This is a massive problem. It means O’Neil cannot make meaningful recommendations. Should we destroy all models? I have no idea because she doesn’t show if the machines are making life better, worse, or having no net impact.
To my mind O’Neil’s is an example of the sloppy thinking that permeates politics. The right wants to make countries great — implying that there has been a decline but from when exactly is never specified. Some on the left, who might be expected to believe in progress, instead accept this characterization of decline. Little evidence is ever offered, only a vague feeling that things were better in the past. (Do these people not watch Mad Men?)
To be clear O’Neil’s book contains numerous examples of significant problems in big data models. But O’Neil’s claim about increasing inequality is unsupported because pointing to evidence of a problem now is not the same as pointing to evidence of an increasing problem.
Strangely the problem with her logic is evident just from listening to what she says. She clearly knows that bias didn’t get created along with the first PC. She describes how housing loans pre-big-data-models were awarded in a racist fashion. She mentions that people exhibit bias when they make decisions without using big data models. She even says that “..racists don’t spend a lot of time hunting down reliable data to train their twisted models” (O’Neil, 2016, page 23). Unfair bias has been with us probably as long as people have existed.
The obvious unanswered question is: have math models made things worse? Policing and the judicial systems have had, and still have, problems with being unfair but are they worse? To do this O’Neil must specify a baseline — how biased decisions were before the adoption of the models she complains about and compare this to the results after the models. To labour the point if loan and policing decisions were racist before the adoption of math models then documenting evidence of racism after the adoption of the models isn’t enough to show they are more racist now. We need to know whether there is more or less racism now.

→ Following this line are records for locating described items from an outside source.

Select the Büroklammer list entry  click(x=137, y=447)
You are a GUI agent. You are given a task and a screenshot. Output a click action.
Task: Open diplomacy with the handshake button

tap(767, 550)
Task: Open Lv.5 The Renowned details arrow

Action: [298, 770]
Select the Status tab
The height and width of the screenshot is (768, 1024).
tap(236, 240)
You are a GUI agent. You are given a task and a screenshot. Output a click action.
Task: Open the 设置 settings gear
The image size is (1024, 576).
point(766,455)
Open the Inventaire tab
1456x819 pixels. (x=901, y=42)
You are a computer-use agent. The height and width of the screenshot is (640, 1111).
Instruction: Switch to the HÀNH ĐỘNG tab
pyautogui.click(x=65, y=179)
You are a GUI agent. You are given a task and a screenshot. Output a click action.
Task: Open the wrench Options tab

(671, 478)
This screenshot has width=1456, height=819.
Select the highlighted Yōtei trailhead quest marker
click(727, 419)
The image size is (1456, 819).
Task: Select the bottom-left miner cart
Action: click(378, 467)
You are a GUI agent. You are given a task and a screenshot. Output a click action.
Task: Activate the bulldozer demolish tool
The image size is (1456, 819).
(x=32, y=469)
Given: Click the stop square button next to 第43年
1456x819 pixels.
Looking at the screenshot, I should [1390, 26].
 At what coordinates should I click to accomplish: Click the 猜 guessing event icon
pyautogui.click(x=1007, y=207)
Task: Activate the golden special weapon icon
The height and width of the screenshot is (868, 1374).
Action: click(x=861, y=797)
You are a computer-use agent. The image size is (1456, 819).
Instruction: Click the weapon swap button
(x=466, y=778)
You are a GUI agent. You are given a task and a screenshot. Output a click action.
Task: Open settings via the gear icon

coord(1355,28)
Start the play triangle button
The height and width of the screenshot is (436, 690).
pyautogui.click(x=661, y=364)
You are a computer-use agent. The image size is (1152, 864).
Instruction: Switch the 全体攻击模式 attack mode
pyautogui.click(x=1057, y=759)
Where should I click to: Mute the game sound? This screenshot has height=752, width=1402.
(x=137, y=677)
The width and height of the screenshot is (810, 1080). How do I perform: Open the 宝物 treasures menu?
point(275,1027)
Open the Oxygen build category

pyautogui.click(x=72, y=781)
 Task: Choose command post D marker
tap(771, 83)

O’Neil has some great points yet the error she makes is pretty basic — it is intellectually sloppy to claim things are getting worse without providing any supporting evidence.
As we see an end to 2016 I think it is important that people who believe in progress don’t accept that society is inevitably plunging towards doom. O’Neil has an important point — math models can codify bias — but the models could also help make the world a better place. Crucially, we need to test when, and how, progress can be made and not just assume that the world is falling apart. Such knee jerk negativity only helps those who don’t believe in progress.
Read: Cathy O’Neil (2016) Weapons of Math Destruction: How Big Data Increases Inequality and Threatens Democracy, Crown, New York.